Zone Alarm seems to have handled things okay. All laptops or PC's (corporate or personal) should be running something like this as well as anti-virus systems.

Meanwhile so many people (who should know better) have been trying to figure out what the RPC stands for (the worm exploits an RPC DCOM hole in windows) are doing a Google search on 'RPC' and driving up the traffic to the XML-RPC site (in order to explain to their PHB's?) (RPC = Remote Procedure Call)


Here's what TechWeb News says about correcting the problem :

Advice For Prevention, Cleansing Of MSBlast Worm By Gregg Keizer, TechWeb News

Experts from all quarters are offering advice on ways to prevent MSBlast worm infection, and how to remove it if it gains a foothold.

Vulnerable Windows systems, which include those running Windows NT 4.0, 2000, XP, and Server 2003, should be patched immediately,
Microsoft urged on the home page of its Web site. The patch can be obtained here.

The Redmond, Wash.-based developer also provided a link to instructions on how to set up Windows XP's Internet Connection Firewall to prevent the worm from spreading to users' PCs, as well as a toll-free number that users can call (866-727-2338) for help removing the worm from infected systems.

The CERT Coordination Center posted advice that included recommendations for enterprises to block
and/or monitor a slew of ports, including TCP and UDP ports 135, UDP port 69, and TCP port 4444.

Anti-virus vendors have updated their definition files to take MSBlast into account, and urge their users to update their anti-virus software immediately.

Several have also made available removal tools to cleanse infected systems, or placed step-by-step instructions for manually removing MSBlast on their Web sites.

Symantec, for example, offered an automated removal tool on its site that users can download for free. F-Secure provided a similar tool for downloading, as well as a separate text document that contains instructions on its use.
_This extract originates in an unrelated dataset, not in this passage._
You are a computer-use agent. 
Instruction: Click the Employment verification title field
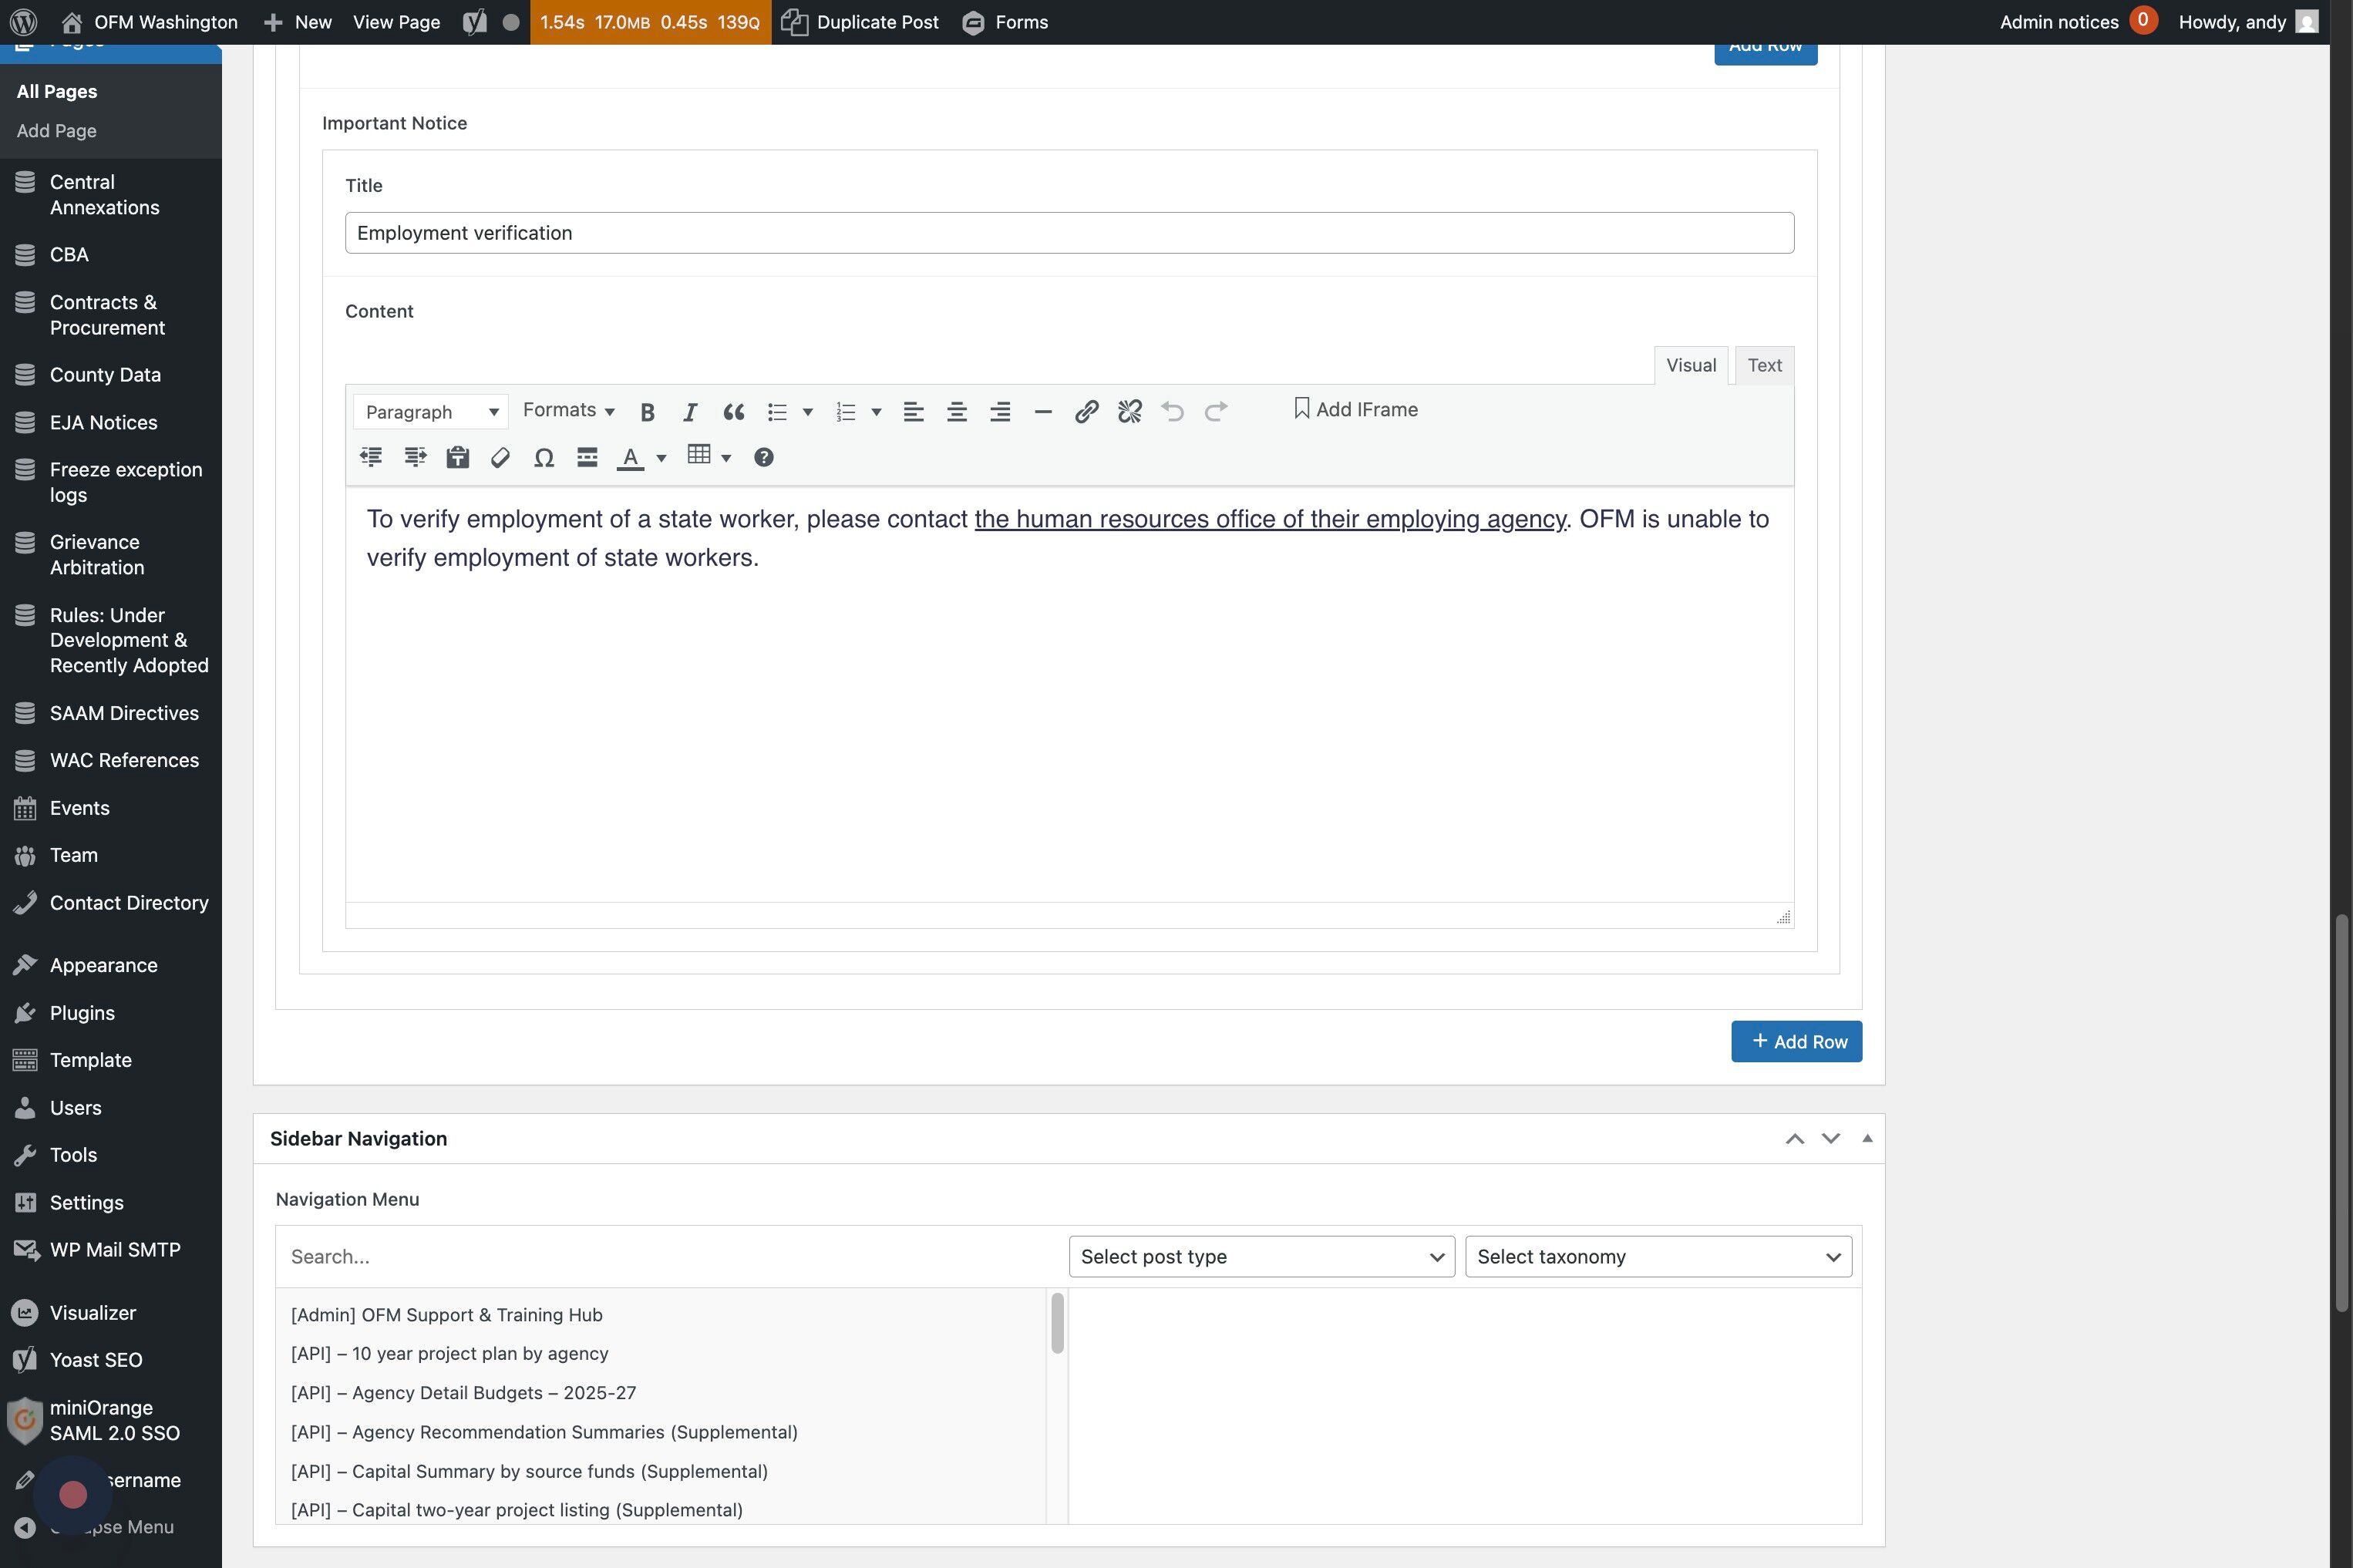point(1068,233)
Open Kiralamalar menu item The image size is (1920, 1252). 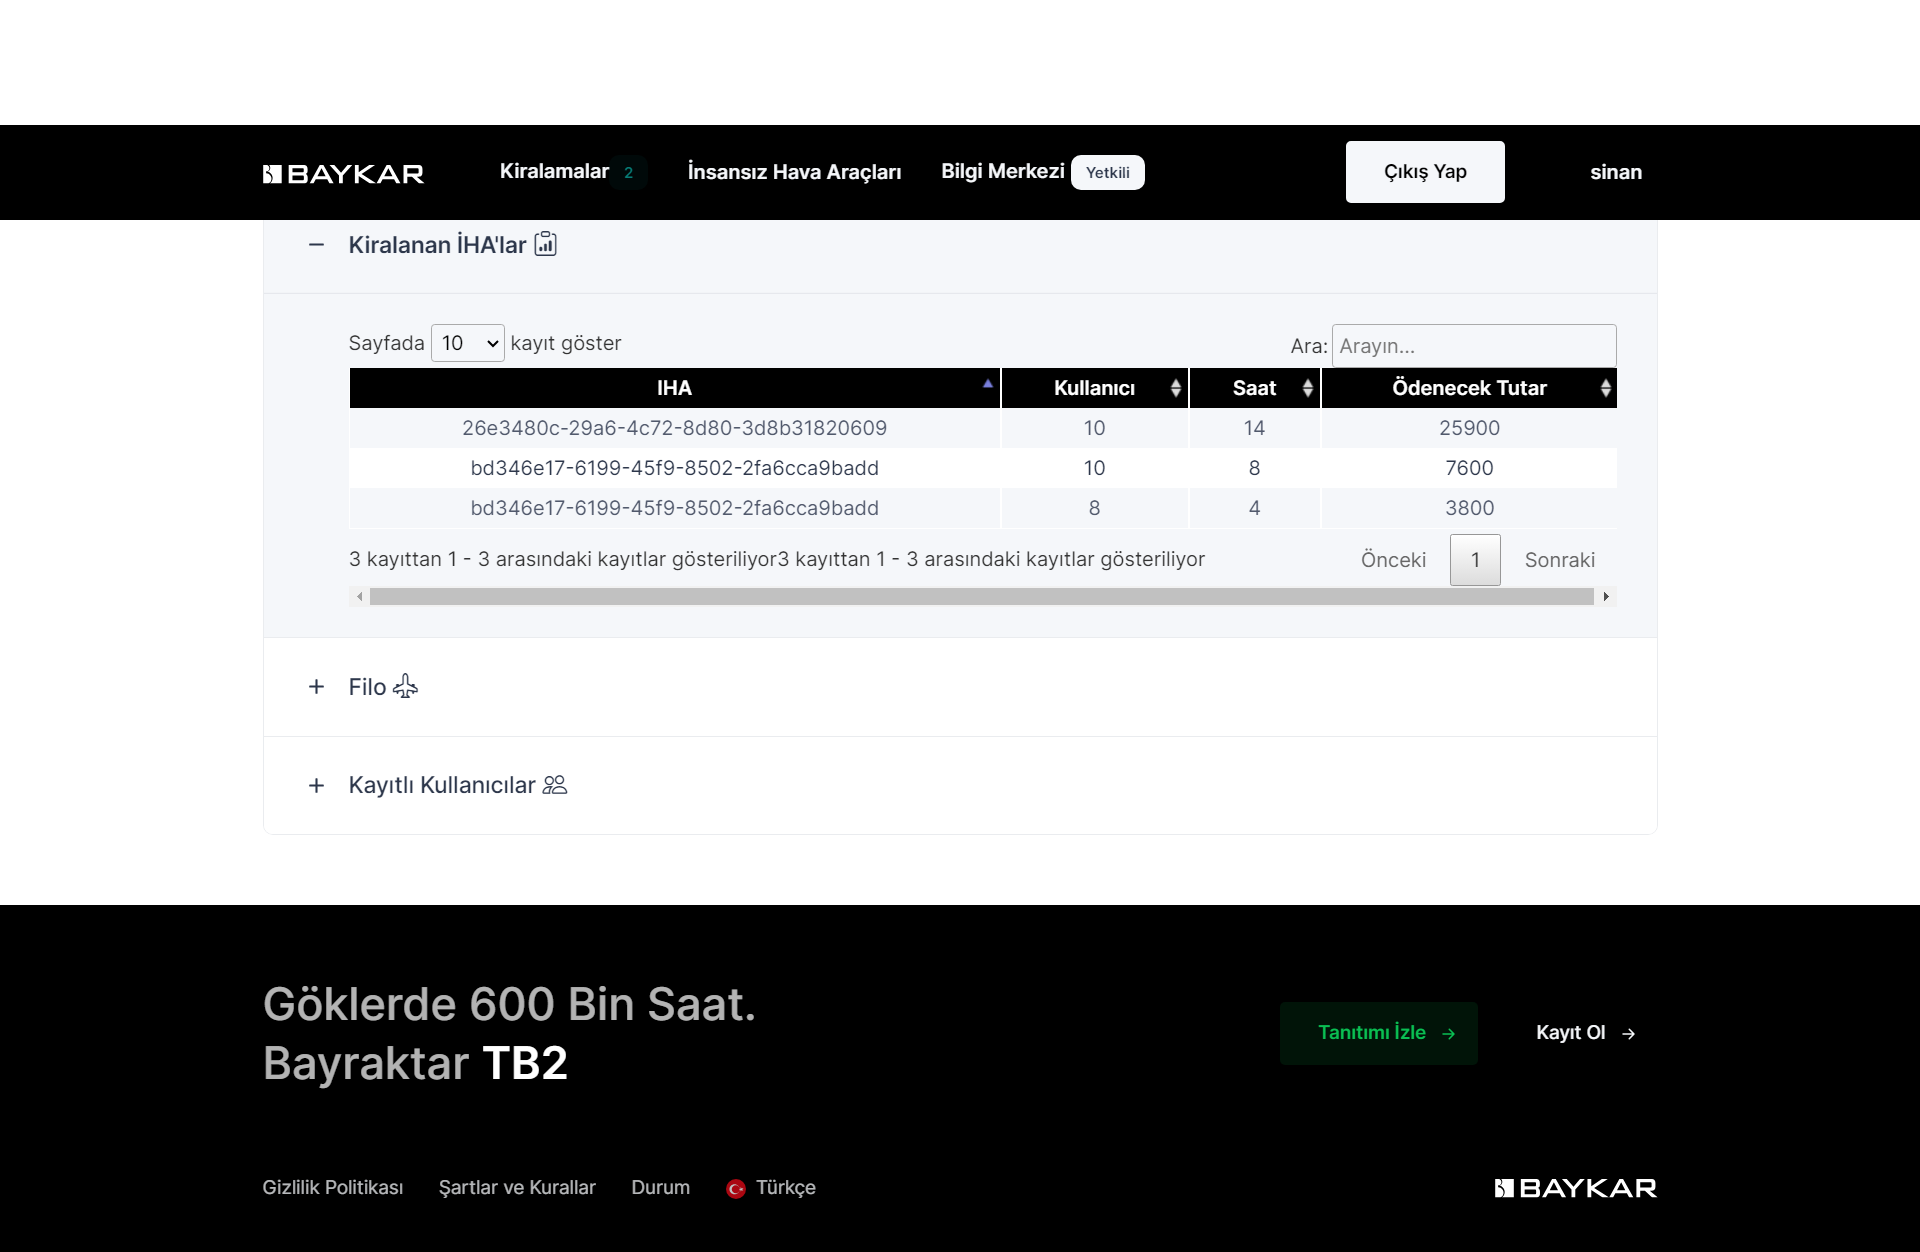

Internet Security Systems did not provide a hands-off cleanser, but did offer instructions for removing MSBlast manually. They can be found on
ISS' web site toward the end of this document. It requires editing of the Windows Registry.

Saturday, August 09, 2003

Using RSS in JSP

Java Net has an interesting piece on Using RSS in JSP which lead me to Informa, a RSS (Rich Site Summary) library for Java. Worth a look for learning and use in a furture revision of my Lotus Notes News Reader.

Friday, August 08, 2003

What is Fahrner Image Replacement technique, and why you should care

Russell Beattie talks about the huge increase in power behind the combination of XHTML+CSS (I agree), with links to an article In Defense of Fahrner Image Replacement (FIR is a CSS-based background image replacement technique, i didn't know that either!) by Vancouver's Dave Shea of www.mezzoblue.com fame.

A a demo of what is possible look at css Zen Garden a demonstration of what can be accomplished visually through CSS–based design, by selecting any style sheet from the list to load it into this page. Quite stunning

Friday, August 01, 2003

What's important about XP

Extreme Programming can be a radical and threating changes for anyone, even managment! ONLamp.com: Five Lessons You Should Learn from Extreme Programming [Jul. 31, 2003] focus's more on the Why before mentioning the What (or even the WHT!)
  1. Code for Maintainability
  2. Know Your Status
  3. Communicate Early and Often
  4. Do Things That Matter
  5. Fix Your Most Important Problem First
Ask your Boss if these 5 things are important. When she agrees, then together look for ways to get there. XP by stealth! Hmm.. Then only question is when do you make your Boss aware of Extreme Programing (or Agile Development, if you prefer)?